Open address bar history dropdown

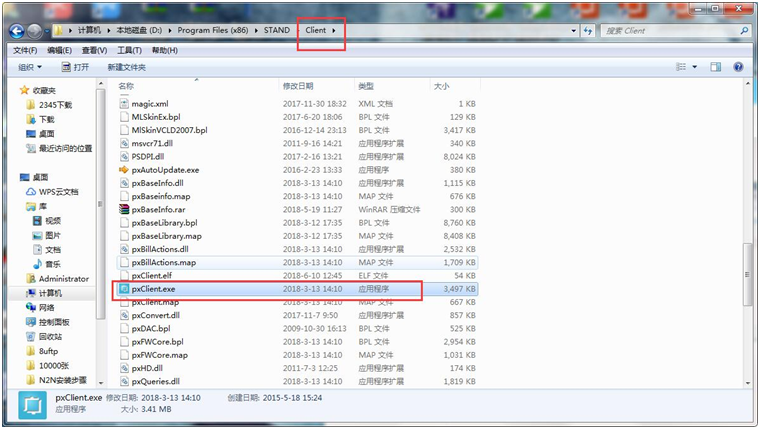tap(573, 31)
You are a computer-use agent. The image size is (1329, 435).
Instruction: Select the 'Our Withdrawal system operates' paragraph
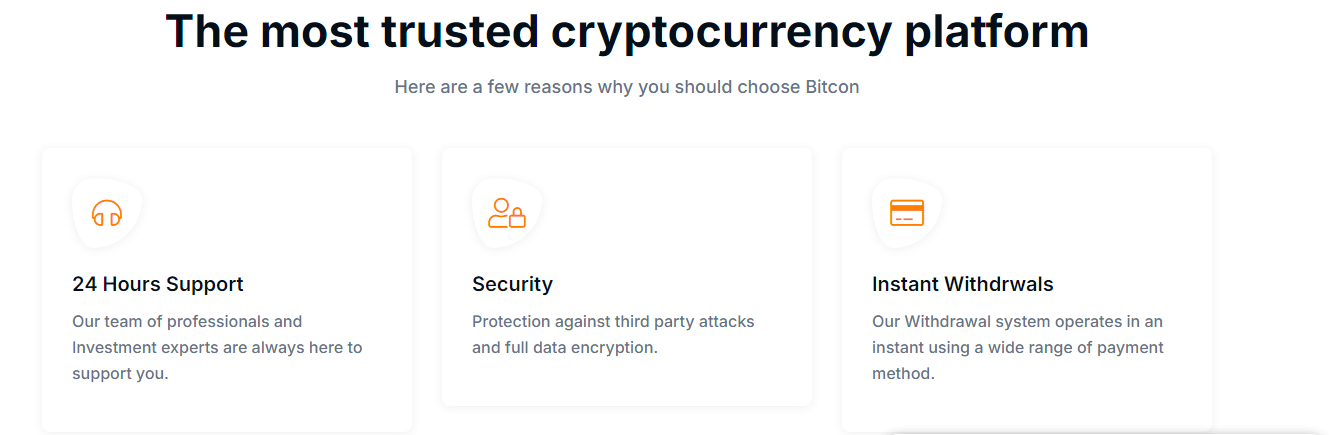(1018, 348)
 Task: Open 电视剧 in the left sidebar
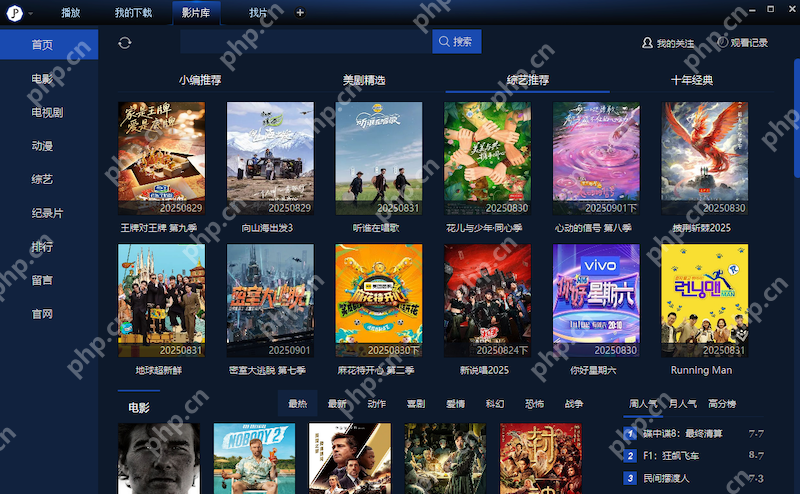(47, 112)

——

■ Brief ■
Nothing but the lines from the line with "Instruction: Select the" through the last line of the data above should be printed, exactly as written and without pictures.

■ Output of the task ■
Instruction: Select the 'Our Withdrawal system operates' paragraph
(1018, 348)
 Task: Open 电视剧 in the left sidebar
(47, 112)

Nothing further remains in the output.